大澤 〔…〕さっき杉田さんが言っていたコスプレ感というのが、僕はどうしても消えなかった。〔…〕真面目な人が無理やりコスプレ的にワルな感じを出しながらノリで書いているんじゃないか(笑)。必死にノリで自分を鼓舞しているようにも読めた。(『すばるクリティーク』二〇一九年二月号、選考座談会より。二五三頁)

 選評を見ていくと、選考委員たちは赤井浩太さんが共同体をベースにして書いていることをよみながらも、それがコスプレ感があることで否定的に扱っていますそれならあんたのおとなりにいるのは福田恆存のコスプレじゃないのか、なんてことはいいおとななので云いません。そんなことはどうでもよろしい。それよりも問題は、選考委員たちが赤井浩太さんの文章を一個の共同体論としてよみながらも、それがコスプレ的であることが疑問符として持ち出されていることでしょう。
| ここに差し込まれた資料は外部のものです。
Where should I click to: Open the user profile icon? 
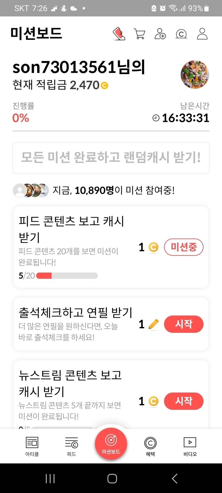click(x=202, y=34)
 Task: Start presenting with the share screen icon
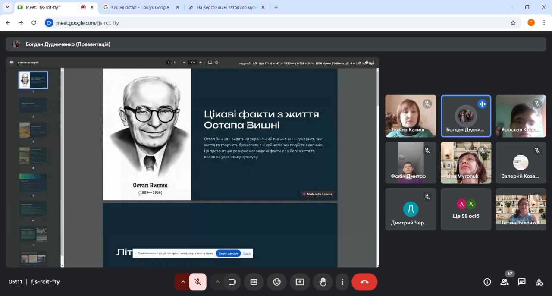300,282
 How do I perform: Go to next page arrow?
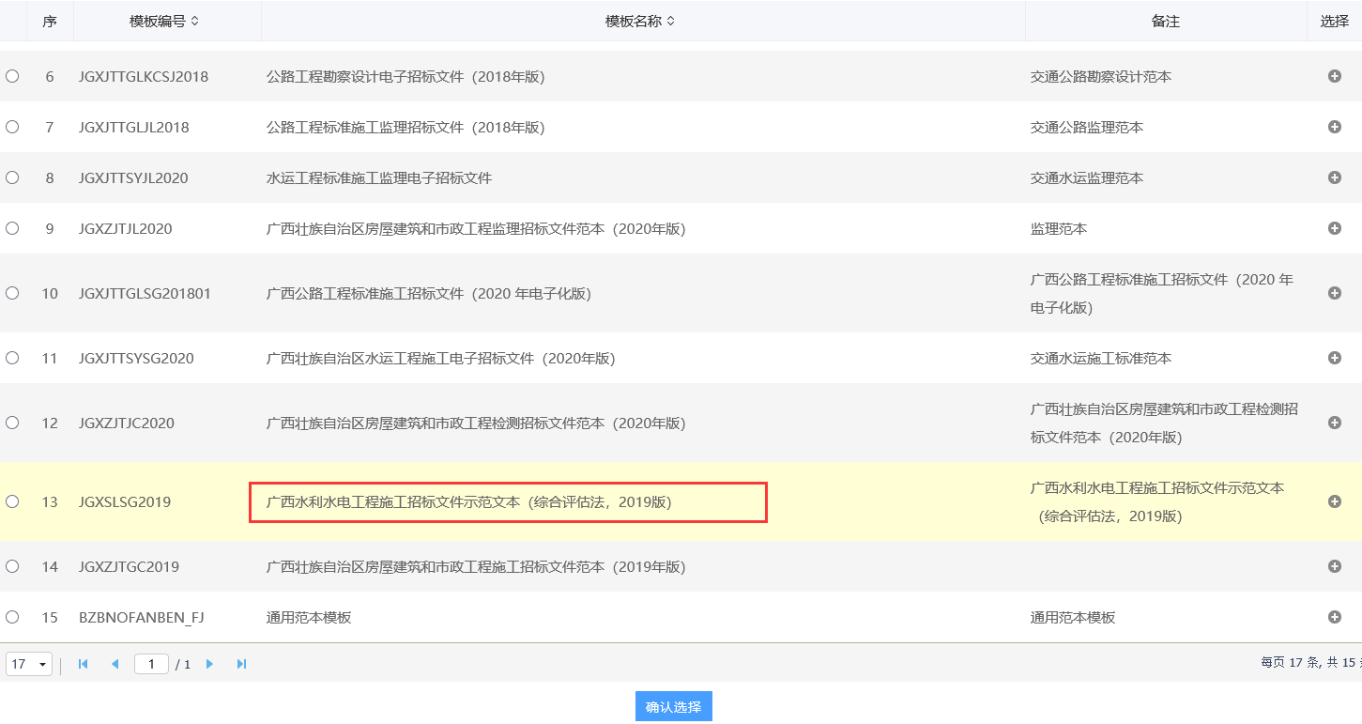(x=209, y=664)
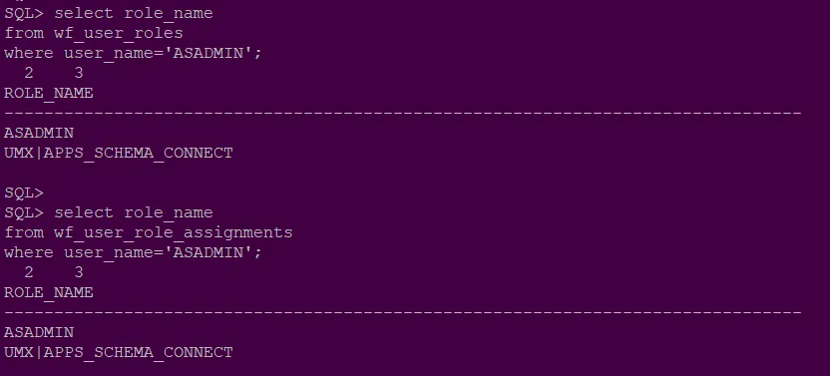Screen dimensions: 830x376
Task: Click first UMX|APPS_SCHEMA_CONNECT result row
Action: [119, 153]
 わたしならこう考えます。一番の男赤井浩太が共同体をベースにして物事を考えて「レペゼン地元」を生成しているのであれば、それはコスプレ的になるのは当たり前の話ではないか。なぜならば吉本隆明の『共同幻想論』を持ち出すまでもなく、共同体というのは「約束事」がなければ成立しえない。この「約束事」は、いくらか馬鹿に見えてもまもらないと共同体は維持できないだろう。バラバラな個が個としているだけならば、それは共同体とはいえないからだ。こう思うのです。ですから、共同体はフィクションを要請するし、それこそが方言としての「ヒップホップ」ではないかとなります。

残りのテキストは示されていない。